Task requirements => The records below are to be written out again, exactly as they appear.

Data provided: Begin

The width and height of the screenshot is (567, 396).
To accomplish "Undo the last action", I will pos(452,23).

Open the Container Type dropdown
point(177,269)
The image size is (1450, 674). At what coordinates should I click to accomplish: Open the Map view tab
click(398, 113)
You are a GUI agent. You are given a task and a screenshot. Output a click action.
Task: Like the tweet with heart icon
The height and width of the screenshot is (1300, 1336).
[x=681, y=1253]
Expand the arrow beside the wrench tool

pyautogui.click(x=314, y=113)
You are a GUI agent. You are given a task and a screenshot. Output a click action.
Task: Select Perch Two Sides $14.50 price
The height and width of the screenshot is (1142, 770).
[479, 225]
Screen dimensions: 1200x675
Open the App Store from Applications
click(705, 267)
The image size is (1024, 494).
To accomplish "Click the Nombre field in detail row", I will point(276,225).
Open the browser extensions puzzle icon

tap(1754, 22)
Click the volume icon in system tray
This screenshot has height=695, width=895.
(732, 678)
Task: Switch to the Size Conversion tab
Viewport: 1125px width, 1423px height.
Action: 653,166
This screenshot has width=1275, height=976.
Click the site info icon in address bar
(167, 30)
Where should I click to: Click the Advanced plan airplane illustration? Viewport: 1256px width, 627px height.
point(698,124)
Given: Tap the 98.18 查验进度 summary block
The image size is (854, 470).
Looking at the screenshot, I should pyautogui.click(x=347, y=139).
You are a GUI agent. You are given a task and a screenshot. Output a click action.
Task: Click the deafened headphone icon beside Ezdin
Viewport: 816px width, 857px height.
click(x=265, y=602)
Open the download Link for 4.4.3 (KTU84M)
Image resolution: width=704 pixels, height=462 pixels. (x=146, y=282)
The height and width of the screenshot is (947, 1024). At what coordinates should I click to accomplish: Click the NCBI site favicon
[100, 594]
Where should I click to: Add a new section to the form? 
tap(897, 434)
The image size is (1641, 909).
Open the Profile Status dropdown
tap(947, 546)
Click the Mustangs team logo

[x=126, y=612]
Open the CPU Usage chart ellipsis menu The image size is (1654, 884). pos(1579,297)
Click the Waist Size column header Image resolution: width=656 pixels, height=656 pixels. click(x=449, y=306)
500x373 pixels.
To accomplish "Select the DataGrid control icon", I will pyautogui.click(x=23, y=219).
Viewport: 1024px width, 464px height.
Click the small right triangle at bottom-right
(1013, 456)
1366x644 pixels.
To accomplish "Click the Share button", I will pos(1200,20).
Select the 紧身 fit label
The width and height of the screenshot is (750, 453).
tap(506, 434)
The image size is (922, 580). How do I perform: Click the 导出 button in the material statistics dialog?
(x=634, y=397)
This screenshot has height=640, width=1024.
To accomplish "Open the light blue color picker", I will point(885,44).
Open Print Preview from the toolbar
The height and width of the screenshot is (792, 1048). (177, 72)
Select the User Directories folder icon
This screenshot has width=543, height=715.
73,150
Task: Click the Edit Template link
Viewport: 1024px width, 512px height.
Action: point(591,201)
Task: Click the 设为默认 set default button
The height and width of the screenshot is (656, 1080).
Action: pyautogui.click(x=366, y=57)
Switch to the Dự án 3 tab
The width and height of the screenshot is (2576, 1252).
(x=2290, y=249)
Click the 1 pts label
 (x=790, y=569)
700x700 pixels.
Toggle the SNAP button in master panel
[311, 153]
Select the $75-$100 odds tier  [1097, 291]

Data provided: End

Answer space =>
The width and height of the screenshot is (567, 396).
To accomplish "Undo the last action", I will pos(452,23).

Open the Container Type dropdown
point(177,269)
The image size is (1450, 674). At what coordinates should I click to accomplish: Open the Map view tab
click(398, 113)
You are a GUI agent. You are given a task and a screenshot. Output a click action.
Task: Like the tweet with heart icon
The height and width of the screenshot is (1300, 1336).
[x=681, y=1253]
Expand the arrow beside the wrench tool

pyautogui.click(x=314, y=113)
You are a GUI agent. You are given a task and a screenshot. Output a click action.
Task: Select Perch Two Sides $14.50 price
The height and width of the screenshot is (1142, 770).
[479, 225]
Screen dimensions: 1200x675
Open the App Store from Applications
click(705, 267)
The image size is (1024, 494).
To accomplish "Click the Nombre field in detail row", I will point(276,225).
Open the browser extensions puzzle icon

tap(1754, 22)
Click the volume icon in system tray
This screenshot has height=695, width=895.
(732, 678)
Task: Switch to the Size Conversion tab
Viewport: 1125px width, 1423px height.
Action: 653,166
This screenshot has width=1275, height=976.
Click the site info icon in address bar
(167, 30)
Where should I click to: Click the Advanced plan airplane illustration? Viewport: 1256px width, 627px height.
point(698,124)
Given: Tap the 98.18 查验进度 summary block
The image size is (854, 470).
Looking at the screenshot, I should pyautogui.click(x=347, y=139).
You are a GUI agent. You are given a task and a screenshot. Output a click action.
Task: Click the deafened headphone icon beside Ezdin
Viewport: 816px width, 857px height.
click(x=265, y=602)
Open the download Link for 4.4.3 (KTU84M)
Image resolution: width=704 pixels, height=462 pixels. (x=146, y=282)
The height and width of the screenshot is (947, 1024). At what coordinates should I click to accomplish: Click the NCBI site favicon
[100, 594]
Where should I click to: Add a new section to the form? 
tap(897, 434)
The image size is (1641, 909).
Open the Profile Status dropdown
tap(947, 546)
Click the Mustangs team logo

[x=126, y=612]
Open the CPU Usage chart ellipsis menu The image size is (1654, 884). pos(1579,297)
Click the Waist Size column header Image resolution: width=656 pixels, height=656 pixels. click(x=449, y=306)
500x373 pixels.
To accomplish "Select the DataGrid control icon", I will pyautogui.click(x=23, y=219).
Viewport: 1024px width, 464px height.
Click the small right triangle at bottom-right
(1013, 456)
1366x644 pixels.
To accomplish "Click the Share button", I will pos(1200,20).
Select the 紧身 fit label
The width and height of the screenshot is (750, 453).
tap(506, 434)
The image size is (922, 580). How do I perform: Click the 导出 button in the material statistics dialog?
(x=634, y=397)
This screenshot has height=640, width=1024.
To accomplish "Open the light blue color picker", I will point(885,44).
Open Print Preview from the toolbar
The height and width of the screenshot is (792, 1048). (177, 72)
Select the User Directories folder icon
This screenshot has width=543, height=715.
73,150
Task: Click the Edit Template link
Viewport: 1024px width, 512px height.
Action: point(591,201)
Task: Click the 设为默认 set default button
The height and width of the screenshot is (656, 1080).
Action: pyautogui.click(x=366, y=57)
Switch to the Dự án 3 tab
The width and height of the screenshot is (2576, 1252).
(x=2290, y=249)
Click the 1 pts label
 (x=790, y=569)
700x700 pixels.
Toggle the SNAP button in master panel
[311, 153]
Select the $75-$100 odds tier  [1097, 291]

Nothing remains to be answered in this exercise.